There are exercises and quizzes along the way that check to see how well the student is understanding the material. So it already has the notion of activities and it will be nice to share the student's progress with a teacher. In short, it's a good candidate for ClassKit.
Here's the student using the app.
And somehow the app would like to share the student's progress with the teacher and do so in a way that protects the student's privacy.
This is the role that ClassKit facilitates. ClassKit insures that the student data stored on the device, sent to the Cloud, and stored in the Cloud is always secure. And ClassKit insures that access to this data is available only to users with the right privileges. For example, the student's teacher.
So how does a teacher or the student for that matter, see their progress in a ClassKit enabled app? Apple provides an application called Schoolwork for iOS.
It's a free app for the iPad. It's been available since ClassKit debuted. You can download it today.
It's been used by schools not only in the United States, but in other countries as well. Teachers use Schoolwork to create assignments called handouts and students receive these handouts from within Schoolwork.
When your application in response to a handout activity records progress, it is within Schoolwork that the teacher and student both can track this progress.
Let's briefly look at Schoolwork so you can understand the workflow.
The first time you launch Schoolwork as a developer, you may see a screen like this.

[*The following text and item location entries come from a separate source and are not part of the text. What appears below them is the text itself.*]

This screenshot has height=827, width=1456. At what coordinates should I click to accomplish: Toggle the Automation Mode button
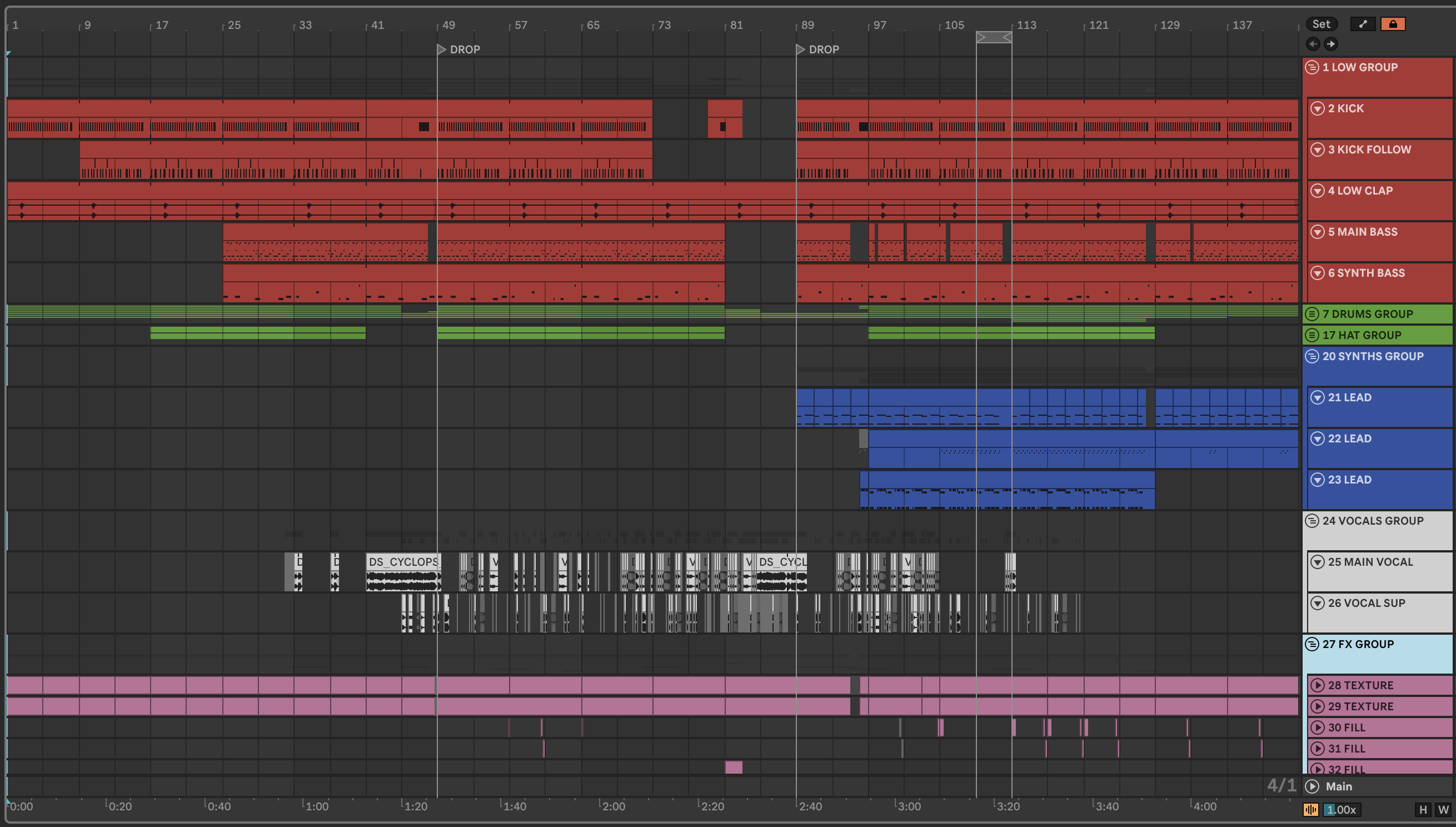pyautogui.click(x=1362, y=24)
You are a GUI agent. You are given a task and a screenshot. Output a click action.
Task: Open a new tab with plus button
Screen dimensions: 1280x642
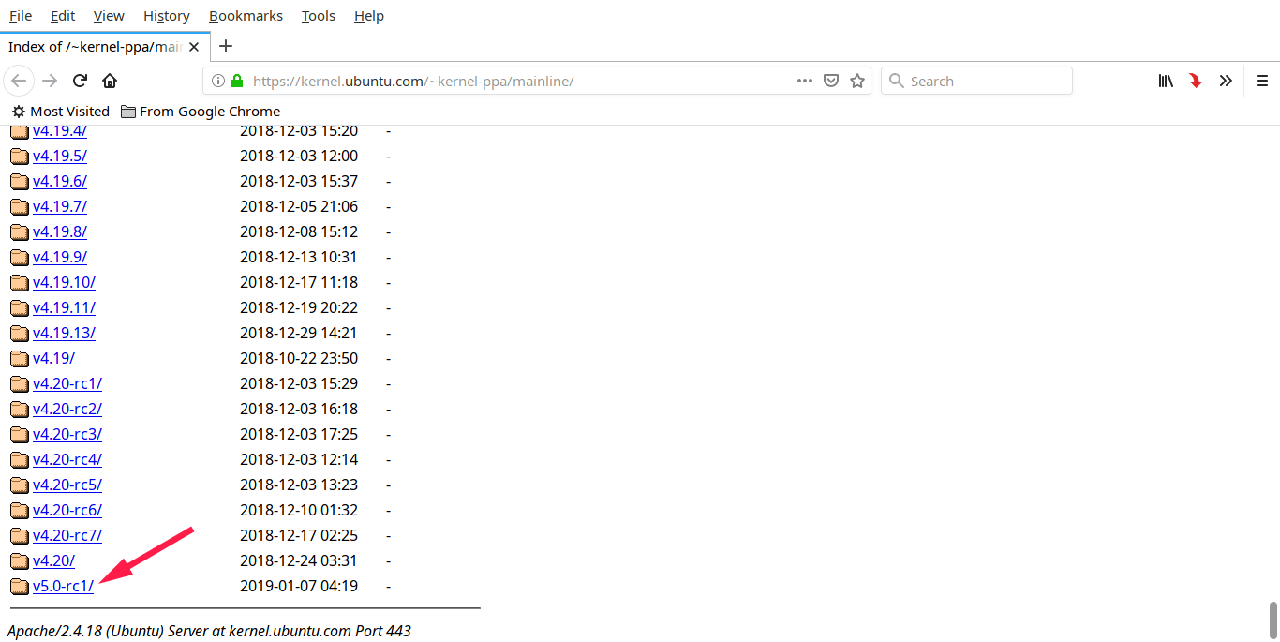226,46
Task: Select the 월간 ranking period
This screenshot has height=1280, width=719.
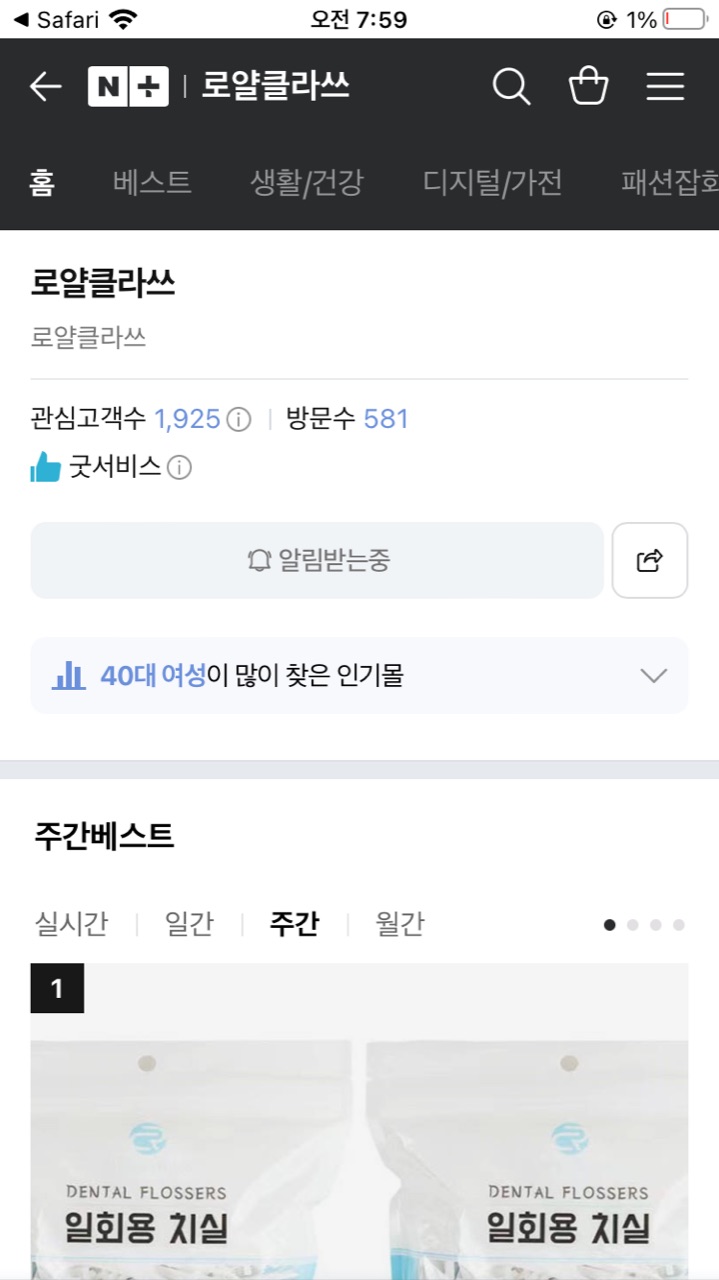Action: pos(400,923)
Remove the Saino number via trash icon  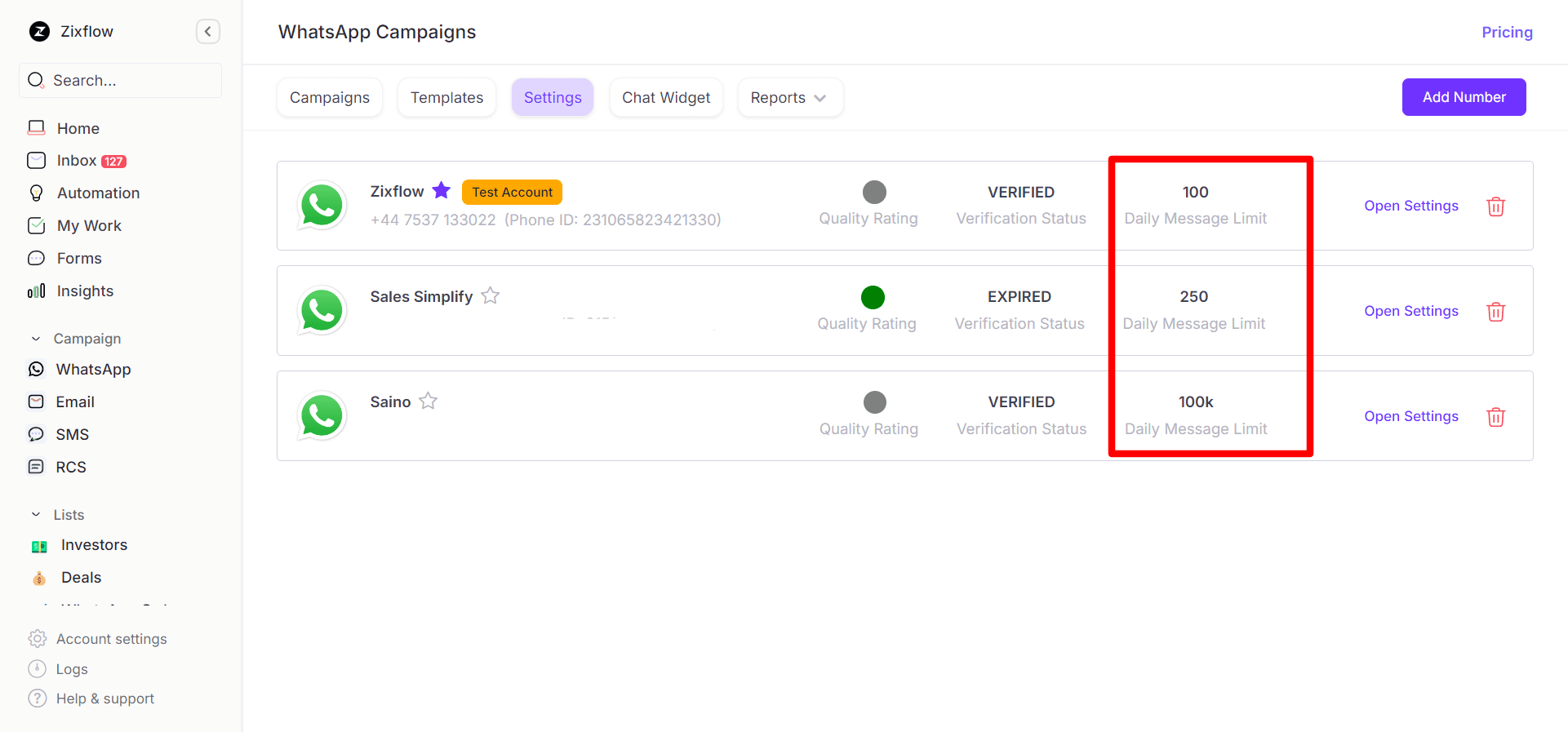pos(1495,417)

Schoolwork requires a managed Apple ID. These are the type of Apple IDs that schools use in order to assign them to students and teachers. Since most of us don't have a managed Apple ID, we've provided a useful switch in iOS under Settings in the Developer's Section.
You'll need the Developer Install of iOS. This adds additional developer options in the Settings app.
One of the settings is labeled ClassKit API.
Here you can emulate the role of either a user with teacher privileges, or a user with student privileges. Initially it is off.
But select Teacher and when you launch Schoolwork, you'll have the ability to create handouts and assign them to a student. Go back into Settings and switch the ClassKit API role to Student and when you return to Schoolwork, you're now your student persona and you can complete that handout that you just assigned from your teacher persona.
If you're still with me, you can then switch back to the teacher role and see your student persona's progress.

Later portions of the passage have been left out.